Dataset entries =
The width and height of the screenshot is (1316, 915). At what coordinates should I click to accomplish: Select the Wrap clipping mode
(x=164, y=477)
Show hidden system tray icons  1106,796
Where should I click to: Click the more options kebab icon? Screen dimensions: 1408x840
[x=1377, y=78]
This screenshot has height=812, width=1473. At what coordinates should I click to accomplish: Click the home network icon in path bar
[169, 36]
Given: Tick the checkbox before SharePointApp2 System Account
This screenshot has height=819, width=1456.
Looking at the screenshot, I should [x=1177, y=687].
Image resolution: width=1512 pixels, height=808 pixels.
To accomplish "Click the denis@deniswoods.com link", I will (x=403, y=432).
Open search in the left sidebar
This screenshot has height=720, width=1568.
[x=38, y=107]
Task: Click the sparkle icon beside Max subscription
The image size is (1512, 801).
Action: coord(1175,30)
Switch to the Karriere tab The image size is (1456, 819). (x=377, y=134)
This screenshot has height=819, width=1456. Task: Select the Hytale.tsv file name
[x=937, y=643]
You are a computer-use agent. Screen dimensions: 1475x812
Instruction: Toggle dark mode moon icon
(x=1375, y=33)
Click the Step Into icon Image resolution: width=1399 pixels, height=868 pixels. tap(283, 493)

WORK REQUIRED = Nothing but the exact lines of the data above, from the line containing "Switch to the" through the last, should appear in the answer.

RESULT OF THIS EXERCISE =
Switch to the Karriere tab The image size is (1456, 819). (x=377, y=134)
This screenshot has height=819, width=1456. Task: Select the Hytale.tsv file name
[x=937, y=643]
You are a computer-use agent. Screen dimensions: 1475x812
Instruction: Toggle dark mode moon icon
(x=1375, y=33)
Click the Step Into icon Image resolution: width=1399 pixels, height=868 pixels. tap(283, 493)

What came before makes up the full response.